Wiring up a iGPU, as a cpu architect, you have two options:

  • direct interconnects (low latency, no space, no extra heat)
  • MUXed interconnects (latency, complexity, space, and heat on die), but even then you would have to choose between using the iGPU and having external PCIe lanes anyway

I think most designers have gone with direct interconnects

Sounds like your real requirement is just more pcie lanes, I believe epyc chips will provide in abundance

https://www.amd.com/en/products/processors/chipsets/am5.html

You can look at pci-e lanes available by model here.

Also you can use newegg to search moterboards by usable pci-e lanes.

[–] thumdinger@lemmy.world 3 points 1 day ago (1 children)

Thanks. I'll be the first to admit a lack of knowledge with respect to CPU architecture - very interesting. I think you've answered my question - I can't have QuickSync AND lanes.
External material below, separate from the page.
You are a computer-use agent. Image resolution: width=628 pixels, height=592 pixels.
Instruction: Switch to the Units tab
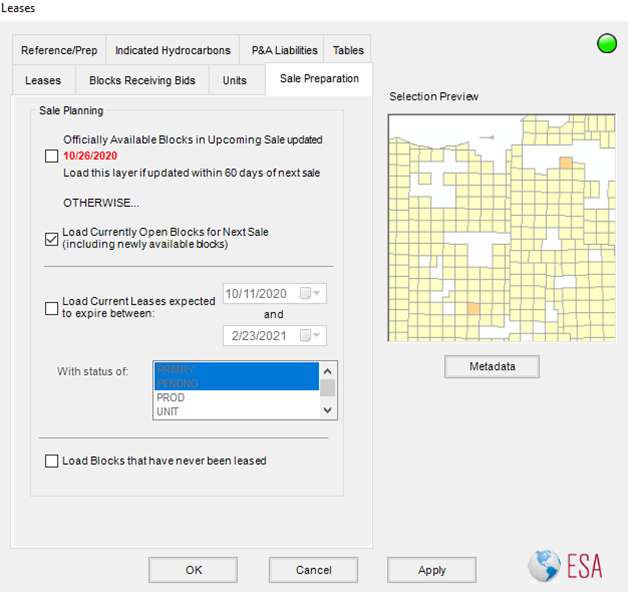click(x=234, y=80)
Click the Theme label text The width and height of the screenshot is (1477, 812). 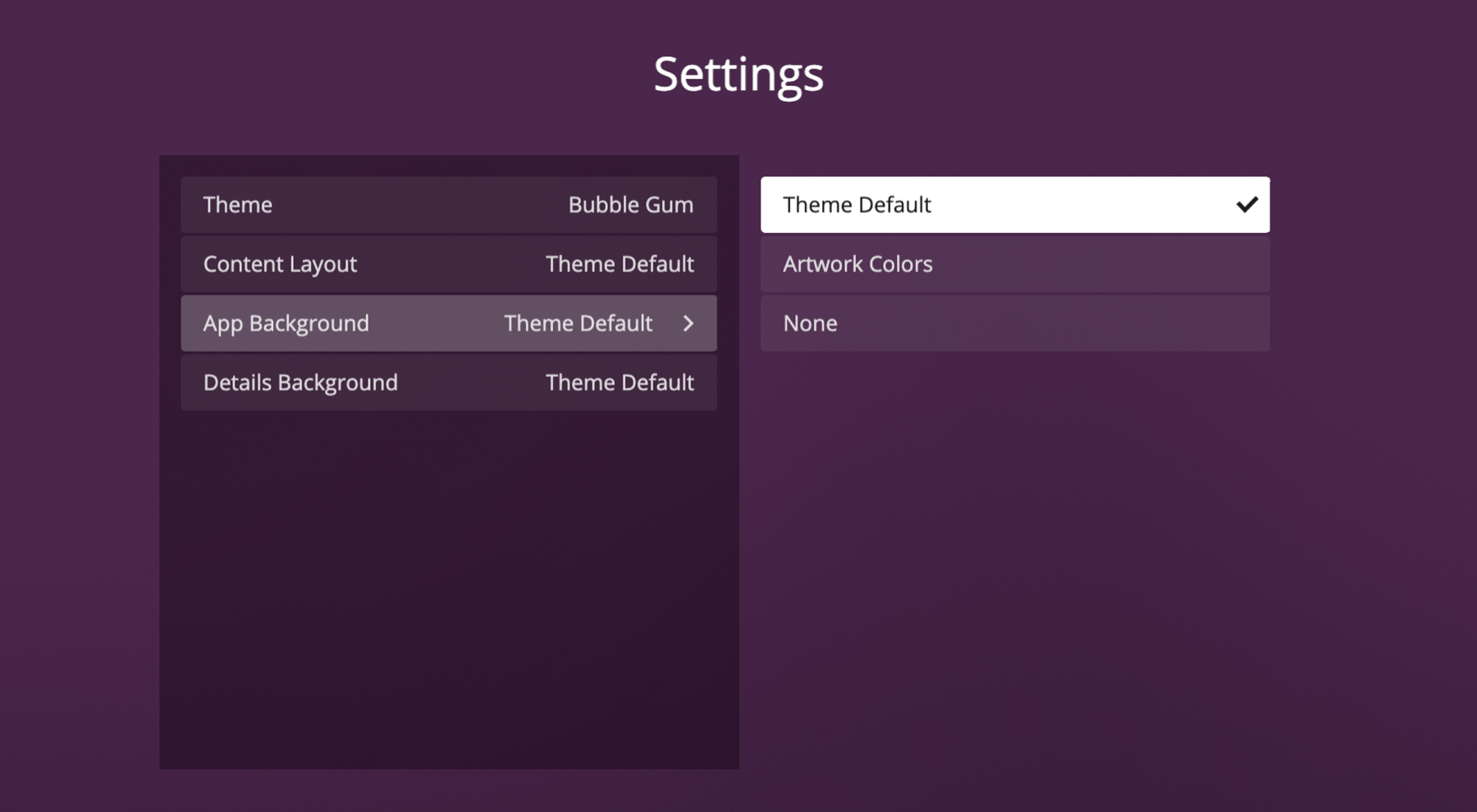click(237, 204)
Given I can't have both, I suppose the question pivots to a comparison of performance-per-watt and number of simultaneous streams of an iGPU with QuickSync vs. a discrete GPU (likely either nVidia or Intel ARC), considering a dGPU will increase power usage by 200W+ under load (27c/kWh here). Strong chance I am mistaken though, and have misunderstood QuickSync's impressive capabilities. I will keep reading.

I think the additional lanes are of greater value for future proofing. I can just lean on CPU without HWaccel. Thanks again!

[–] fiddlesticks@lemmy.dbzer0.com 4 points 1 day ago (1 children)

If power consumption is an issue then I'd recommend the arc a310 which can only draw up to 30 watts. I've been using one for a while and it can easily handle several 4k streams without issue.

[–] thumdinger@lemmy.world 2 points 15 hours ago

Thanks. This is a pretty compelling option. I hadn’t looked at the entry level arc, but when it comes to encode/decode it seems all the tiers are similar. 30W is okay, and it’s not a hard limit or anything, just nice to keep bills down!